CHAPTER 01

10.5K 301 7
                                    

Sebagai anak seorang PNS dan juga pegawai swasta, tentu saja menurut orang lain akan berpikir mereka hidup enak. Tapi tidak untukku, Almeera Anindita, apalagi aku adalah anak kedua dari empat bersaudara. Jadi bisa dibayangkan betapa ramainya rumah kami, dan banyaknya kebutuhan kami.

Nasip ku berubah ketika aku berusia 16 tahun,ketika itu mungkin aku masih sekitar kelas 1 SMA. Aku berhasil menjadi seorang konten kreator, ya cuma A day in my life doang sih, tapi banyak sekali yang melihat dan mengikuti ku di salah satu platform terkenal, dan juga aku tak memperlihatkan wajahku, karena aku malu dilihat orang desa kalau mereka tau aku konten kreator.

Usiaku kini 19 tahun, dan aku sudah sukses. Aku sudah bisa membeli tanah dan sawah untuk ibuku, karena memang tanah yang kami tinggali bukan tanah milik kami, melainkan tanah milik adik-adik ibuku, karena ibuku hanya berstatus anak tiri, jadi ia tak mendapat bagian apapun.

Lalu membangun dua rumah untuk ibuku juga, ya tanah saja bukan milik kami, apalagi rumah bukan? Meski aku membangunnya dengan gaya adat rumah joglo, nyatanya ibuku sangat menyukainya, karena memiliki ruang luas. Lalu menghajikan mereka ayah dan ibuku, lalu membelikan masing-masing mobil untuk mereka, dan kami memiliki warung makan sederhana yang cukup ramai pembeli.

Aku juga memiliki rental mobil. Total aku punya 6 mobil untuk direntalkan, sedangkan aku punya 2 mobil pribadiku sendiri.

Tak sampai disitu, aku juga sekarang dapat mencapai kebahagiaanku, bisa membahagiakan ibu, ayah, kakak, dan adik-adikku.

Orang desa juga heran, padahal ibu dan ayahku hanya bekerja sebagai PNS dan juga pegawai swasta, kenapa di setiap tahunnya kami selalu membeli mobil?Ibuku selalu menjawab, ini semua berkat kuasa Allah yang mengabulkan doa kami.

Aku juga dapat memiliki teman sesama konten kreator lainnya, dan itu cukup menyenangkan.

Diusia ke 19 tahun ini aku juga sudah mencapai semua tujuan ku, kecuali menikah. Ya aku belum terlalu memikirkannya sih.

"Nduk, kamu digodain yo sama Yoyok?" Aku yang sedang mengedit kontenku pun menoleh, dan tersenyum tipis.
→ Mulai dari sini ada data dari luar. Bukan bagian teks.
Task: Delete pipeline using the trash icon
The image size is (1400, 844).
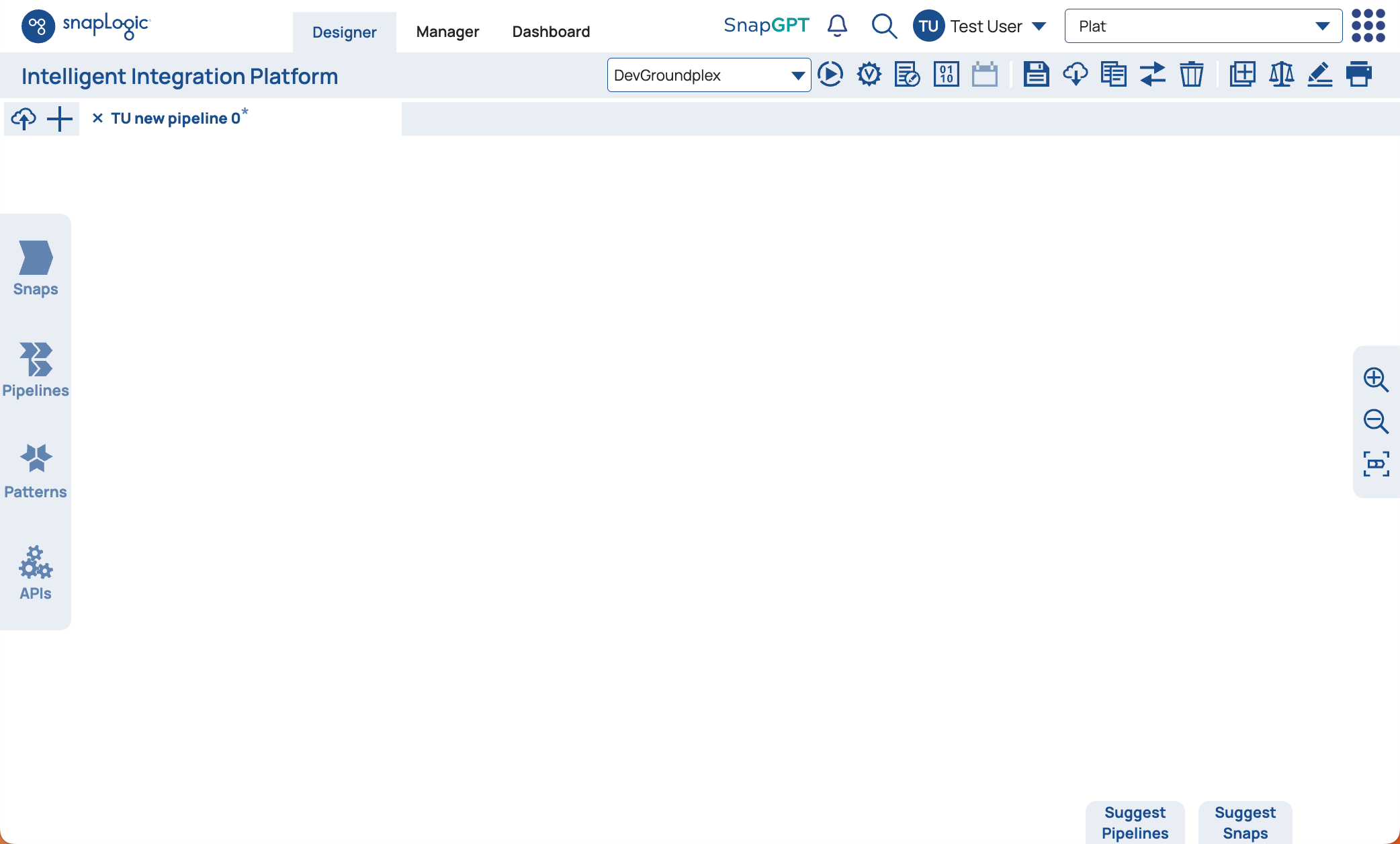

"Iya buk, cuma bercanda aja." Aku mempersilahkannya untuk duduk di sampingku.

"Kamu to nduk, cantik banget. Kamu sering to dilamar sama pemuda desa, kenapa ndaa ada seng mok terima?" Ibu mengelus rambut lurus dan panjangku.

Aku menghentikan acara mengeditku, dan tersenyum padanya. "Ndaa ada yang buat hatiku srek buk." Jawab ku jujur.

Ya memang sih.

Toh juga lelaki desa ini juga sekalinya ganteng eh malah duda.
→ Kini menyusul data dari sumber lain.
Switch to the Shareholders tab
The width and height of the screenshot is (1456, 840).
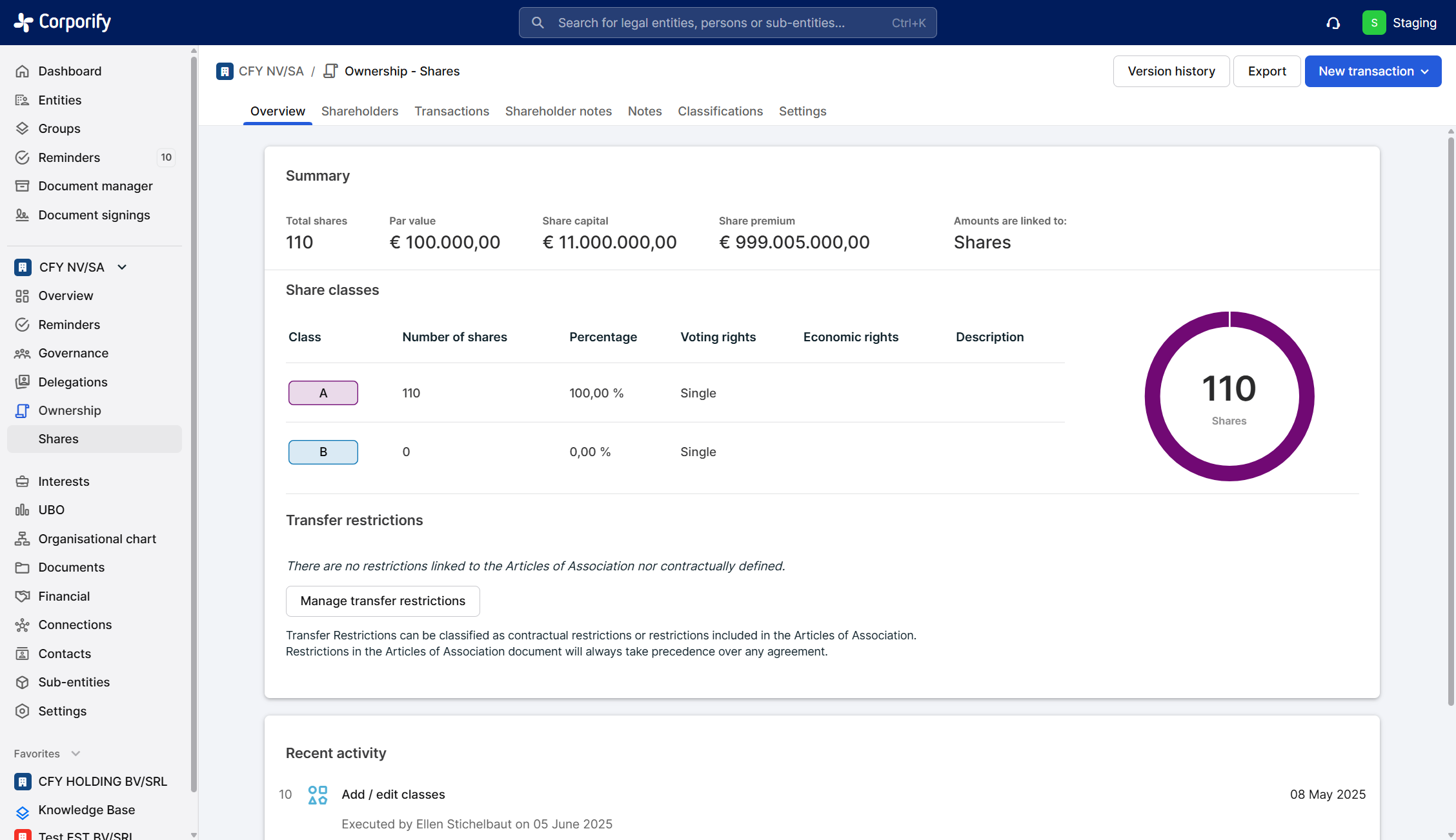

"Yoyok kemarin bilang aku gini buk 'Dek Meera lho yang paling ayuu!' katanya gitu. Trus juga bilang gini, 'pacarku lho dek meera.' katanya gitu, aku ya cuma jawab pake senyuman aja bingung teh mau jawab apa." Kataku.

"Dia lho punya pacar buk." Lanjutku.

Ibuku sedikit terkejut,"Jangan sama dia nduk, punya pacar aja begitu, apalagi punya istri, ibu ndaa bisa banyangno kalo dia sudah punya garwa nanti."

Astaga ibuku ini cerewet sekali, kalo menyangkut putri-putrinya.

"Nggih buk, wong dia juga bukan tipenya aku."

***

Kali ini aku pergi ke pasar bersama ibuk, sebenarnya aku jarang sekali ke pasar, tapi aku sering masak. Kalian tahukan maksudku, suka masak tapi tak suka kepasar.

Aku hanya meringis melihat ibuku yang sedang tawar menawar kepada penjual, mungkin itu adalah hal yang lumrah untuk orang-orang. Tapi tidak untukku, aku paling tak suka menawar kepada penjual, karena takut penjualnya tak balik modal.